| Période de fabrication : 1950-1974 | Fabricant : Société Philips | |
| Domaines : Physique, Chimie | Sous-domaines : Electronique, Génie analytique | |
| Organisme : Université de Lille | Ville : Villeneuve d'Ascq | |
| Modèle : 1177 | Matériaux : Verre, Tungstène |
Description
Cette diode de puissance Philips est une ampoule à culot en verre de forme cylindrique renfermant un filament (cathode qui émet des électrons) et une anode ou plaque, cylindre de tôle mince entourant la cathode. Le vide est fait dans l'ampoule. Le montage est vertical.
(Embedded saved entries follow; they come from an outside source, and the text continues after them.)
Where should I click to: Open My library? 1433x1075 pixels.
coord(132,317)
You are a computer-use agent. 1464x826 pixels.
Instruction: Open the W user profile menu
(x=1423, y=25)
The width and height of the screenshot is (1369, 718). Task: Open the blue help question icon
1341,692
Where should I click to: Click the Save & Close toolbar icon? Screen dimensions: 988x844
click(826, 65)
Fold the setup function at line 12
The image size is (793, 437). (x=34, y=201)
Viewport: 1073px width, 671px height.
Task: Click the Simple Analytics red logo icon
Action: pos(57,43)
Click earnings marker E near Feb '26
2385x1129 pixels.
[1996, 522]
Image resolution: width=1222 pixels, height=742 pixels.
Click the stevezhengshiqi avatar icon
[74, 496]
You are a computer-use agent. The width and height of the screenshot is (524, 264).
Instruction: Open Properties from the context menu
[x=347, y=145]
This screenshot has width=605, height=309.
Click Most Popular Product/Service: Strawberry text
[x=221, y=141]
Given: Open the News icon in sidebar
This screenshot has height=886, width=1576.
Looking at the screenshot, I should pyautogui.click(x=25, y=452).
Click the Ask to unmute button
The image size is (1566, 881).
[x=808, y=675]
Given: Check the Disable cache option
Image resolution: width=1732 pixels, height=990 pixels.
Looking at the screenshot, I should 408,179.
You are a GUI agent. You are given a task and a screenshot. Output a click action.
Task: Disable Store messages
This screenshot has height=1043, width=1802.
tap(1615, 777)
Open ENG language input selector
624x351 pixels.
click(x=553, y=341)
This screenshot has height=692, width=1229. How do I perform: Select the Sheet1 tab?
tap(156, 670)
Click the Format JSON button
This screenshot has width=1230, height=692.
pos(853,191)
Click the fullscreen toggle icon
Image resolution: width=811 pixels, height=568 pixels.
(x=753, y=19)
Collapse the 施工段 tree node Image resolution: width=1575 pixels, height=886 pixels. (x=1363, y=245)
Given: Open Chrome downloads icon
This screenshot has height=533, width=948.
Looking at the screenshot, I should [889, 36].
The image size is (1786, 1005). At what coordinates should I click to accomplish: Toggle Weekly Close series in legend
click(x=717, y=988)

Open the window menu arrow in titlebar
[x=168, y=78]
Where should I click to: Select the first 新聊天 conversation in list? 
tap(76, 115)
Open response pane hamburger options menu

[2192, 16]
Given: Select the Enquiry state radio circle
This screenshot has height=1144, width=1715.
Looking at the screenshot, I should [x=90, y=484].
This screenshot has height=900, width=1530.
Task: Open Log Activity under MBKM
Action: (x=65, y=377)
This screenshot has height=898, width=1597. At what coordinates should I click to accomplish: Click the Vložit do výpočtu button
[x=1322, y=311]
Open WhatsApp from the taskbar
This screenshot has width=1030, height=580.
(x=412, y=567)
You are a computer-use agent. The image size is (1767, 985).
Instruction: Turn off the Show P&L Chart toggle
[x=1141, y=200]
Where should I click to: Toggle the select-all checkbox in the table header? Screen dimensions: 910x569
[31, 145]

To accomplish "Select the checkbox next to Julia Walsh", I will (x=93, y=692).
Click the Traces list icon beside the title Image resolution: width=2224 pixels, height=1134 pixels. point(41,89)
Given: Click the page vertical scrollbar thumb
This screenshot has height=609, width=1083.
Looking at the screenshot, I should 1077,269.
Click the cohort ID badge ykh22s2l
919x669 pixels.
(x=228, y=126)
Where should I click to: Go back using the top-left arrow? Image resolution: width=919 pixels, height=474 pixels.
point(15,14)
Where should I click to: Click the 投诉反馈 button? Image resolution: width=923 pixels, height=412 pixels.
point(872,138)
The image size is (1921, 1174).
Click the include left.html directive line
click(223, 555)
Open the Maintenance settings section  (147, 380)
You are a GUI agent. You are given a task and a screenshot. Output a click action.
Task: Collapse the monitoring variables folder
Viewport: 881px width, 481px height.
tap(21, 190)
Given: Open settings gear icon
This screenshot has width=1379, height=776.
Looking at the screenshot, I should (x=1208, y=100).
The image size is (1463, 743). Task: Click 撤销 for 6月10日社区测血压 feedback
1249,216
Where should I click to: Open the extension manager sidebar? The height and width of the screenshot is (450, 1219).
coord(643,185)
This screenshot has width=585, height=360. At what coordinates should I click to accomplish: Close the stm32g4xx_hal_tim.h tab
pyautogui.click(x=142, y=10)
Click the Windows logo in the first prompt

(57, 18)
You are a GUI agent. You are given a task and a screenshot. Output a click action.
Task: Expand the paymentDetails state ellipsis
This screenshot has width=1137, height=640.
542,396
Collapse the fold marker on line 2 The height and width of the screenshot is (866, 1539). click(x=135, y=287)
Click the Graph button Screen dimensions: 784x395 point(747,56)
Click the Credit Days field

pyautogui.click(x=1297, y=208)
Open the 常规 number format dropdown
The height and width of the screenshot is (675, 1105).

Lorsque la cathode est alimentée par un courant électrique à basse tension, chauffée (chauffage direct), elle émet des électrons qui peuvent être captés par l'anode polarisée positivement par rapport à la cathode. Cette diode permet le redressement du courant alternatif notable.
Utilisation
Ce "tube redresseur monoplaque à vapeur de mercure et à gaz" a été utilisée au Laboratoire de spectrochimie Infrarouge et Raman, LASIR, de l'Université de Lille pour alimenter une lampe à vapeur de mercure, dite Toronto, dans un montage d'étude d'effets des phéromones du Professeur Bridoux.